Please reproduce the entries that follow without a single difference.

⁂

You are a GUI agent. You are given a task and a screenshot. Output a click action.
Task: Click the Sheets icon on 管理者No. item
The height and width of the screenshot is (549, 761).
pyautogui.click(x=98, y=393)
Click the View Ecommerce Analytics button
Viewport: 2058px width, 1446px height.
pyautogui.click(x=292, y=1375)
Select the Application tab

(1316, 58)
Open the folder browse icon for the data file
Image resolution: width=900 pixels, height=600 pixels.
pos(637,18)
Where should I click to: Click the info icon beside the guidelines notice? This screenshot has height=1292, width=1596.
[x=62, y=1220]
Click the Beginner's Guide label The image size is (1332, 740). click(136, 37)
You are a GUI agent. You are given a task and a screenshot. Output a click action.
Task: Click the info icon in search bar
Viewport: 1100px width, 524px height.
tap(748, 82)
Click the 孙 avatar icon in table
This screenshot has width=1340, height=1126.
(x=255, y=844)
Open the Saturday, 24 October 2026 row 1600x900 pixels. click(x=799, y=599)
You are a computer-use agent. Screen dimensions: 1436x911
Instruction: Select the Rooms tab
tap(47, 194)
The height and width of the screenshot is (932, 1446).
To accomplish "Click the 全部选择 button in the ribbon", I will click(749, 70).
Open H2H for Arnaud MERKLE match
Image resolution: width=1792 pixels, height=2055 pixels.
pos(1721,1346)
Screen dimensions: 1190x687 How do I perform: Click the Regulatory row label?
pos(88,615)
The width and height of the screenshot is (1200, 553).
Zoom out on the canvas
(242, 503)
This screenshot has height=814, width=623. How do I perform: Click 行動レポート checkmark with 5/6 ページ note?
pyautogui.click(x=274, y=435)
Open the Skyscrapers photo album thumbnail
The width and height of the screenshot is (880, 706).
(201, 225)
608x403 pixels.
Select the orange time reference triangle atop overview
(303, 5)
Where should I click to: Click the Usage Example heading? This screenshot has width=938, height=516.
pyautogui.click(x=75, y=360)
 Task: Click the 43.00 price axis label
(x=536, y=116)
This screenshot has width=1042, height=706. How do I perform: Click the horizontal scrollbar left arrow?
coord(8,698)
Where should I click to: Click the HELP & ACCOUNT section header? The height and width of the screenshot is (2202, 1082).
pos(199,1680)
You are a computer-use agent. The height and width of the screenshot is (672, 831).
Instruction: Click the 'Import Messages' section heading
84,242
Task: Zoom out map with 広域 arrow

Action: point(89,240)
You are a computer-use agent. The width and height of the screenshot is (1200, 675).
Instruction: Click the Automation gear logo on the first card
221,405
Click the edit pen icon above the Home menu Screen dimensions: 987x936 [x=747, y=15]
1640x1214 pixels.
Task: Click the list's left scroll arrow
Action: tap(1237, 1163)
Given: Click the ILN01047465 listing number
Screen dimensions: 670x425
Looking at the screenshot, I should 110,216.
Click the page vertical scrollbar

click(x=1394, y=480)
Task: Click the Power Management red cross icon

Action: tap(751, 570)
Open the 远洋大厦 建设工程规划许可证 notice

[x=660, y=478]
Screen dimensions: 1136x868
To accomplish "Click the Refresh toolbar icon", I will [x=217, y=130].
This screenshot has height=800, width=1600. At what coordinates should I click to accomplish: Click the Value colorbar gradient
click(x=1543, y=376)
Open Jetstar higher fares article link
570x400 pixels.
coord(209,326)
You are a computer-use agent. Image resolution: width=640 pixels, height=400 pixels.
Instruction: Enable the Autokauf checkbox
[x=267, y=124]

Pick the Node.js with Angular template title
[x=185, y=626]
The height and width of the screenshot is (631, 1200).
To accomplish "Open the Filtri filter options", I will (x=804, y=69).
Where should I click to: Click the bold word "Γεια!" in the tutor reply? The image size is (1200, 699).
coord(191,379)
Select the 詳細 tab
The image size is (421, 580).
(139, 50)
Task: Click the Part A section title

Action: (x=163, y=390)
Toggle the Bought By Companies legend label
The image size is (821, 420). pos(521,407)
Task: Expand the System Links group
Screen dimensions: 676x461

⁂

§ Exercise solution:
You are a GUI agent. You are given a task and a screenshot. Output a click action.
Task: Click the Sheets icon on 管理者No. item
The height and width of the screenshot is (549, 761).
pyautogui.click(x=98, y=393)
Click the View Ecommerce Analytics button
Viewport: 2058px width, 1446px height.
pyautogui.click(x=292, y=1375)
Select the Application tab

(1316, 58)
Open the folder browse icon for the data file
Image resolution: width=900 pixels, height=600 pixels.
pos(637,18)
Where should I click to: Click the info icon beside the guidelines notice? This screenshot has height=1292, width=1596.
[x=62, y=1220]
Click the Beginner's Guide label The image size is (1332, 740). click(136, 37)
You are a GUI agent. You are given a task and a screenshot. Output a click action.
Task: Click the info icon in search bar
Viewport: 1100px width, 524px height.
tap(748, 82)
Click the 孙 avatar icon in table
This screenshot has width=1340, height=1126.
(x=255, y=844)
Open the Saturday, 24 October 2026 row 1600x900 pixels. click(x=799, y=599)
You are a computer-use agent. Screen dimensions: 1436x911
Instruction: Select the Rooms tab
tap(47, 194)
The height and width of the screenshot is (932, 1446).
To accomplish "Click the 全部选择 button in the ribbon", I will click(749, 70).
Open H2H for Arnaud MERKLE match
Image resolution: width=1792 pixels, height=2055 pixels.
pos(1721,1346)
Screen dimensions: 1190x687 How do I perform: Click the Regulatory row label?
pos(88,615)
The width and height of the screenshot is (1200, 553).
Zoom out on the canvas
(242, 503)
This screenshot has height=814, width=623. How do I perform: Click 行動レポート checkmark with 5/6 ページ note?
pyautogui.click(x=274, y=435)
Open the Skyscrapers photo album thumbnail
The width and height of the screenshot is (880, 706).
(201, 225)
608x403 pixels.
Select the orange time reference triangle atop overview
(303, 5)
Where should I click to: Click the Usage Example heading? This screenshot has width=938, height=516.
pyautogui.click(x=75, y=360)
 Task: Click the 43.00 price axis label
(x=536, y=116)
This screenshot has width=1042, height=706. How do I perform: Click the horizontal scrollbar left arrow?
coord(8,698)
Where should I click to: Click the HELP & ACCOUNT section header? The height and width of the screenshot is (2202, 1082).
pos(199,1680)
You are a computer-use agent. The height and width of the screenshot is (672, 831).
Instruction: Click the 'Import Messages' section heading
84,242
Task: Zoom out map with 広域 arrow

Action: point(89,240)
You are a computer-use agent. The width and height of the screenshot is (1200, 675).
Instruction: Click the Automation gear logo on the first card
221,405
Click the edit pen icon above the Home menu Screen dimensions: 987x936 [x=747, y=15]
1640x1214 pixels.
Task: Click the list's left scroll arrow
Action: tap(1237, 1163)
Given: Click the ILN01047465 listing number
Screen dimensions: 670x425
Looking at the screenshot, I should 110,216.
Click the page vertical scrollbar

click(x=1394, y=480)
Task: Click the Power Management red cross icon

Action: tap(751, 570)
Open the 远洋大厦 建设工程规划许可证 notice

[x=660, y=478]
Screen dimensions: 1136x868
To accomplish "Click the Refresh toolbar icon", I will [x=217, y=130].
This screenshot has height=800, width=1600. At what coordinates should I click to accomplish: Click the Value colorbar gradient
click(x=1543, y=376)
Open Jetstar higher fares article link
570x400 pixels.
coord(209,326)
You are a computer-use agent. Image resolution: width=640 pixels, height=400 pixels.
Instruction: Enable the Autokauf checkbox
[x=267, y=124]

Pick the Node.js with Angular template title
[x=185, y=626]
The height and width of the screenshot is (631, 1200).
To accomplish "Open the Filtri filter options", I will (x=804, y=69).
Where should I click to: Click the bold word "Γεια!" in the tutor reply? The image size is (1200, 699).
coord(191,379)
Select the 詳細 tab
The image size is (421, 580).
(139, 50)
Task: Click the Part A section title

Action: (x=163, y=390)
Toggle the Bought By Companies legend label
The image size is (821, 420). pos(521,407)
Task: Expand the System Links group
Screen dimensions: 676x461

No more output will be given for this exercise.